What makes a strong play?

I think strong plays have a clear direction in multiple areas -- character development, plot and audience experience. Strong plays feature relatable, consistent characters with believable dialogue that make their needs clear and drive the story. A strong play is one that has many movable parts that are pieced together in a way that the beginning can't help but eventually result in the ending and the ending seems to have only been possible because of the beginning.

What types of characters do you like to portray/write?

I like to both portray and write fantastic characters with fantastic needs. I like unique characters who are almost entirely figments of imagination but who have strong emotional cores that make them completely relatable. I like strong characters, strange characters and characters capable of witty, fun dialogue. Argumentative and honest are some of the best things a character can be.

What do you look for when choosing a play to work on?

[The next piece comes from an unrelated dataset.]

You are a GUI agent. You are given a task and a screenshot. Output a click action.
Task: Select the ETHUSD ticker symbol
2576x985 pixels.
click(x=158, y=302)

Generally logistics play a large role when selecting a play for production, but otherwise I try to select plays I feel I have written well or, when doing someone else's play, that they have written well. I like to choose plays that explore a fair range of emotions, that would be fun to produce and watch and that I feel are strong and have interesting characters.

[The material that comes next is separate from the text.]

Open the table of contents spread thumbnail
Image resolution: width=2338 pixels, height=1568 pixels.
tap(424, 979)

Please describe the best experience that you had working on a play.

My most recent production, a one-woman show in the SO LOW Theater Festival in Jersey City called Kookspeak, was one of my favorite experiences so far because production was easy. I wrote, directed and performed the piece and used very few props or effects, so I did not have to worry too much about budgeting, aligning schedules or a lot of other stuff that happens when I have to produce/stage manage/do everything for my shows. In this case, I mainly focused on promoting my show and on rehearsals.

Directing one's self can be a challenge and requires a lot of self-awareness (or, if possible, a video or mirror as an outside eye), but was a lot of fun for me. I was able to make myself work whenever I wanted to, and while I had a general rehearsal schedule that I set up for myself and tried to stick to, I had a lot of freedom to rehearse more or less than planned depending on my needs. I was free to push myself as hard as possible and make all the executive decisions, which is always great.

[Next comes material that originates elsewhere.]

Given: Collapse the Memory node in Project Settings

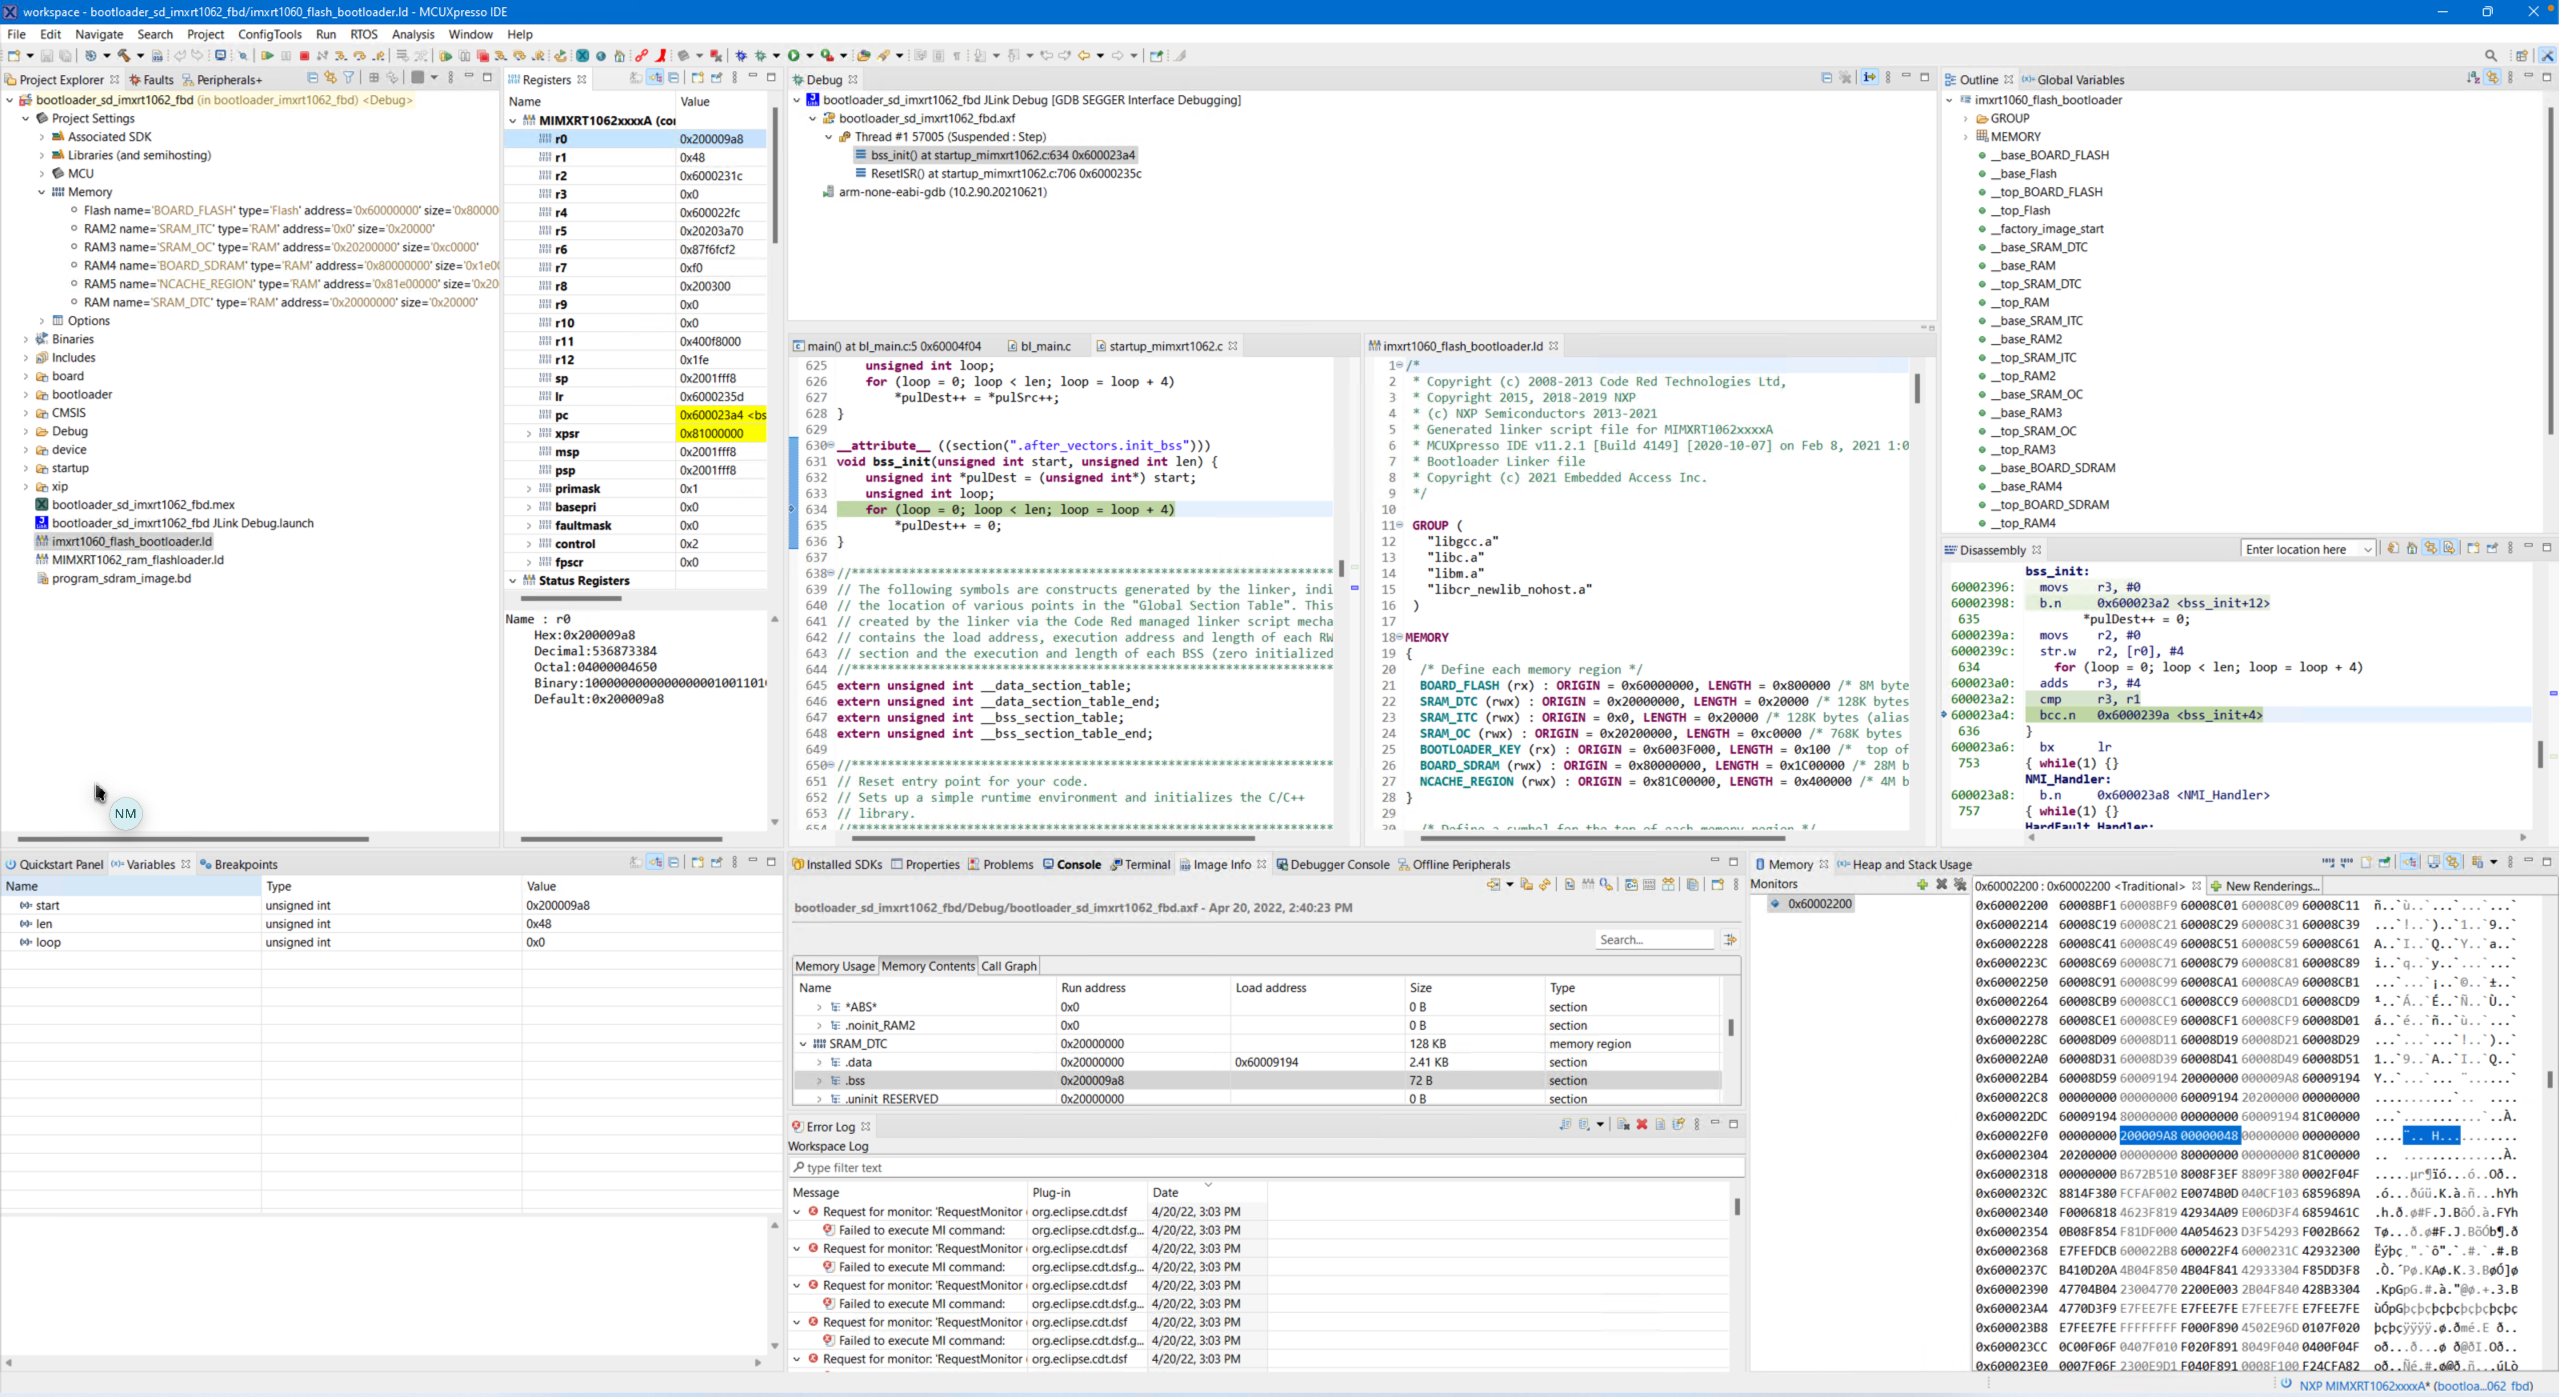Looking at the screenshot, I should click(42, 192).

Also, it made the final product very pure -- I will perhaps never have a work as fully representative of who I am as an artist. The words, thoughts and emotions were all mine, as were the staging, direction, acting choices -- it was liberating and fully satisfying, especially when I received a great response from my audience and peers.

Please describe the worst experience that you had working on a play.

The worst -- or rather, most difficult -- experience I had working on a play was a full production of Shakespeare's As You Like It involving about 32 high school students. Having to direct over 30 teenagers with various levels of commitment and talent as well as oversee the entire production -- with very little control over the groups in charge of lighting, sound, costumes and props -- was mindbogglingly tough.

I had to double-cast our leads, Rosalind and Orlando, which lightened the load for four generally equally talented actors who weren't very accustomed to memorizing lots of Shakespearean speech, but made it difficult to make the characters consistent throughout the play. Also, as a requirement for the class, we had to have every student -- even those who were terrible at acting -- play a role. Lastly, as any director can imagine, coordinating the schedules of over 30 people and having to deal with egos, lateness, forgetfulness, mistakes, irresponsibility, and all the other possible vices any group of 30 could have was a monumental task in itself.

Overall, however, we were able to pull it all together and put on several great performances. As any director will quickly discover, learning to roll with the punches and press on to put on a good show is possibly the most important skill they can have.

What advice would you give to a young playwright currently working on a new play?

Make sure every effect has a cause and every cause has an effect when you revise. Tying up loose ends, making sure that important facts are established (in a natural way and at the right time) and keeping characters consistent will strengthen your play. Read dialogue out loud and make sure everything sounds natural; cut what you can. Don't fall in love too much with your favorite characters or with your ability to write, because you might end up dragging out scenes and tiring your audience or worse, finding yourself disappointed when your work is produced and the performance doesn't live up to your expectations.